CEIAN 2010

La Vague verte

 

Initiative mondiale pour planter des arbres

Année Internationale de la Biodiversité 2010

HTML Document Chapitre II : analyse des capacités nationales en matière de connaissances, innovations et pratiques traditionnelles des communautés locales

L'analyse des besoins de renforcement de capacité en matière de connaissances pratiques traditionelles des communautées locales.

Release date 27/03/2010
Contributor saidou doumbouya
Geographical coverage Guinea
Keywords assay

2.1 – Cadre institutionnel

Les études ont montré que le savoir traditionnel en matière de conservation de la diversité biologique est en relation directe avec les activités socioprofessionnelles dépendant des ressources naturelles. Il s’agit notamment de l’agriculture, de l’élevage, de la pêche, de la médecine traditionnelle, de l’artisanat et de la chasse.

L’immense majorité de ces activités s’effectue dans un cadre strictement informel. Les communautés villageoises qui en sont les principales actrices disposent d’une somme de connaissances, innovations et pratiques qui incarnent leurs modes de vie traditionnels. Ces connaissances, innovations et pratiques présentent un intérêt pour la conservation et l’utilisation durable des ressources biologique, ainsi que le partage équitable des avantages découlant de l’exploitation des ressources biologiques.

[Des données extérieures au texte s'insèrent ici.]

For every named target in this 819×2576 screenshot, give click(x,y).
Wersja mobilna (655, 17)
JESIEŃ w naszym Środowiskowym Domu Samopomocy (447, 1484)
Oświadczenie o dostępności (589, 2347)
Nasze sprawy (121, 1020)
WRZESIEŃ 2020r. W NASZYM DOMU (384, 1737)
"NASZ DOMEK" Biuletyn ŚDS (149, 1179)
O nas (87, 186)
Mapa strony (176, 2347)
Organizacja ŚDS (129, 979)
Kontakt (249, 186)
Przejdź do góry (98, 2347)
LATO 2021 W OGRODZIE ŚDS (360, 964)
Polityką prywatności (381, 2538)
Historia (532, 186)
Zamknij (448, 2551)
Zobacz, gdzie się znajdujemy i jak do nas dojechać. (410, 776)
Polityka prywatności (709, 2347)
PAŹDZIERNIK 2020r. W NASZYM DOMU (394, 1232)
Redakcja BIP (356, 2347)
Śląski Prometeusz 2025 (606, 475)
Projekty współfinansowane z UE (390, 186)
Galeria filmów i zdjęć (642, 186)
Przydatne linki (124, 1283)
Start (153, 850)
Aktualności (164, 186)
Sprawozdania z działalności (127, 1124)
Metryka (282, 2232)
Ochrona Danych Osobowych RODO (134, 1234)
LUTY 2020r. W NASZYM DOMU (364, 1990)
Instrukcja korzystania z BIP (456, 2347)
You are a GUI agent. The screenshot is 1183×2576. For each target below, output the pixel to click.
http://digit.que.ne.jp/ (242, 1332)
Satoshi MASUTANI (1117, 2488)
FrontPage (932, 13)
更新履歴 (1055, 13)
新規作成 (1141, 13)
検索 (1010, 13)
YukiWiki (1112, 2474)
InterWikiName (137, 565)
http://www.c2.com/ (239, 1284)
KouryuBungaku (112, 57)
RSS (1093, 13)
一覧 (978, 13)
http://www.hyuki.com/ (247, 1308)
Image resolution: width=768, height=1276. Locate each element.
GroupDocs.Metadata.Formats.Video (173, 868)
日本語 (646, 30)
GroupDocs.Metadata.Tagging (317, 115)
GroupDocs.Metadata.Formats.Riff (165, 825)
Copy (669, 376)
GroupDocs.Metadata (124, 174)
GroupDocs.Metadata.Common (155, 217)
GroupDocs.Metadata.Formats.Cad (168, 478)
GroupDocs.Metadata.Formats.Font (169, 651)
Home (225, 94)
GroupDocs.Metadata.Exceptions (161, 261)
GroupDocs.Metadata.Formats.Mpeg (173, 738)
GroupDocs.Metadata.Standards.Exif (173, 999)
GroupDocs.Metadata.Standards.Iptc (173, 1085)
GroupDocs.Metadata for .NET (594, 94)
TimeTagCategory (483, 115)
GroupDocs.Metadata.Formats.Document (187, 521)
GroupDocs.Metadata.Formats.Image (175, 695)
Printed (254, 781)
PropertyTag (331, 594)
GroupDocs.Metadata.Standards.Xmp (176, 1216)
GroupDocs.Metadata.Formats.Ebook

La culture locale et le savoir traditionnel constituent en effet des expériences acquises des siècles durant et qui sont transmises oralement de génération en génération. Ces connaissances sont conservées collectivement sous forme d’historiettes, de chansons, de folklore, de proverbes, d’anecdotes, de croyance, de rites, de lois communautaires et de pratiques socioprofessionnelles incluant le développement d’espèces végétales et animales. Cependant, force est de reconnaître que de nos jours, l’abrasion des coutumes par la vie moderne occidentalisée a actuellement brisé les structures traditionnelles de gestion des ressources naturelles dans le maintien des équilibres.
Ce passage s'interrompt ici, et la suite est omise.